The current function computes using different methods for z in [0, 0.5), [0.5,
2.5], (2.5, 8], (8, inf). The final range uses the Lanczos approximation.
The Boost function computes using different methods for z in [0, 1.5e-8), z <
15, z < 100, z >= 100. For z < 15 there is a dedicated function for small z
which computes accurately at the roots for z=1, z=2. For z < 100 the function
computes the log of tgamma(z). Above z=100 the Boost function used a different
set of coefficient for the Lanczos approximation for log gamma. The
coefficients have been divided by the term exp(g) where g is the Lanczos
coefficient. This avoids having to subtract log(g) during the computation.
h2. Overall
The two functions are equivalent near 0. Very near zero the Boost function is
better. On the other data the Boost function is more accurate with the
exception of a slightly higher RMS error for the near 1 dataset. The max error
on this dataset is lower.
This would recommend switching to the Boost function.

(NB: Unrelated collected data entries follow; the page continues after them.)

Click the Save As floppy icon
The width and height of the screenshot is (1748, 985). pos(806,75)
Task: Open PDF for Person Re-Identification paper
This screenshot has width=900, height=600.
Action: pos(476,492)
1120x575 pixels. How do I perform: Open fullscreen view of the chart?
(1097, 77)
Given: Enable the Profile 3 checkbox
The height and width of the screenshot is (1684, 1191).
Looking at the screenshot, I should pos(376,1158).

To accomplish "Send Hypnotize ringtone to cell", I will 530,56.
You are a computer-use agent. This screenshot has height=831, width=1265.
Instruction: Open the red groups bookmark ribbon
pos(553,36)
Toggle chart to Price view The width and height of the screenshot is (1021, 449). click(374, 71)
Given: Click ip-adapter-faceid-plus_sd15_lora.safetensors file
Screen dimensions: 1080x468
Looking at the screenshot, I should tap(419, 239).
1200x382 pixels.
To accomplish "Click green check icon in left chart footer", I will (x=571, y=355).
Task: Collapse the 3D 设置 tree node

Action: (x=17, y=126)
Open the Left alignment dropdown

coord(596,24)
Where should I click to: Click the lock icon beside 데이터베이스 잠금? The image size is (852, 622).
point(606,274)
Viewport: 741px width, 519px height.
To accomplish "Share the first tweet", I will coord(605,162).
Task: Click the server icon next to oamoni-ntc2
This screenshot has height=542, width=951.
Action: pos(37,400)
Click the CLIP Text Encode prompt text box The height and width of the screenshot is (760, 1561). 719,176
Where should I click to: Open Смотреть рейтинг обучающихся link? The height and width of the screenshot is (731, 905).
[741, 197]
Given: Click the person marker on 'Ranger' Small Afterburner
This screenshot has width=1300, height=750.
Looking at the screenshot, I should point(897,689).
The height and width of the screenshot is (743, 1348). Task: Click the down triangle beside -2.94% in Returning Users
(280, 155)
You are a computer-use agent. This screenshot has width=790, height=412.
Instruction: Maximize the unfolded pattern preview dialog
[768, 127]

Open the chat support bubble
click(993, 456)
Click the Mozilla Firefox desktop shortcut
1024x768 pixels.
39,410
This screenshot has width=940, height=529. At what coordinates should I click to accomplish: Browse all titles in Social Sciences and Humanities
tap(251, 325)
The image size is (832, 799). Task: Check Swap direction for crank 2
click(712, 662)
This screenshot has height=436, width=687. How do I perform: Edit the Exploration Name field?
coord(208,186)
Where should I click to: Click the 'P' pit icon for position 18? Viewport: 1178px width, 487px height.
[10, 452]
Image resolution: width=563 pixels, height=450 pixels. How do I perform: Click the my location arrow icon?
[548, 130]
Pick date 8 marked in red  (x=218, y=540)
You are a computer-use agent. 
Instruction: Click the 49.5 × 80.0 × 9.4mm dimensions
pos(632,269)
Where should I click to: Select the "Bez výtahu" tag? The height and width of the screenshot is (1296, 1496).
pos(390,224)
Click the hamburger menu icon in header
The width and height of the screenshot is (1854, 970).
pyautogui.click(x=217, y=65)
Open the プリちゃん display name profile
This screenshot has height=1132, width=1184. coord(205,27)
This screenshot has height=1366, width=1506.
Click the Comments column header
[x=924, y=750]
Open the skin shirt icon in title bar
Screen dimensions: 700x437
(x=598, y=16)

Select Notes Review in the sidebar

> Update Gamma functions using the Boost implementation
> -
>
> Key: NUMBERS-174
> URL: https://issues.apache.org/jira/browse/NUMBERS-174
> Project: Commons Numbers
> Issue Type: Improvement
> Components: gamma
>Affects Versions: 1.0
>Reporter: Alex Herbert
>Assignee: Alex Herbert
>Priority: Major
> Fix For: 1.1
>
>
> The current regularised incomplete gamma functions for P and Q compute using
> a series representation for all input. This method is not robust to extreme
> arguments.
> The Gamma functions are used in Commons Statistics in the Gamma and Poisson
> distributions.
> Large values of the mean in the Poisson distribution have low
> precision for the CDF. The distribution also has a configurable
> threshold for convergence of the gamma function evaluation
> (STATISTICS-38). Ideally this implementation detail should be
> removed from the API.
> The Gamma distribution has a function switch based on a threshold to
> compute the PDF. This threshold results in incorrect values for
> certain parameters (STATISTICS-39).
> The function switch in the Gamma distribution is based on the
> documentation for the Boost gamma functions [1]. However it does not
> implement all the suggested optimisations detailed in the most recent
> Boost documentation. This includes avoiding using the converging
> series of the gamma function when the convergence is slow or unstable,
> i.e. addresses the need for a configurable convergence threshold in
> the Poisson distribution.
> One part of the evaluation of the incomplete gamma functions require
> accuracy in the leading term:
> {noformat}
> x^a exp(-x) / gamma(a) = exp(a log(x) - x - loggamma(a){noformat}
> When x and a are large then using logs to compute this leads to
> cancellation. Use of logs to compute this term is done in the current
> implementation in numbers for RegularizedGamma P and Q. It is the
> source of low precision for the CDF for the Poisson distribution when
> the mean is large.
> I propose to port the Boost gamma functions to numbers. This will be a
> process similar to the recent port of the error functions to the same
> package in numbers. These functions improved both accuracy and
> speed over the existing implementation. Once the gamma functions are
> ported a comparison can be made between the existing and new
> implementations.
> [1]
> [https://www.boost.org/doc/libs/1_77_0/libs/math/doc/html/math_toolkit/sf_gamma/igamma.html]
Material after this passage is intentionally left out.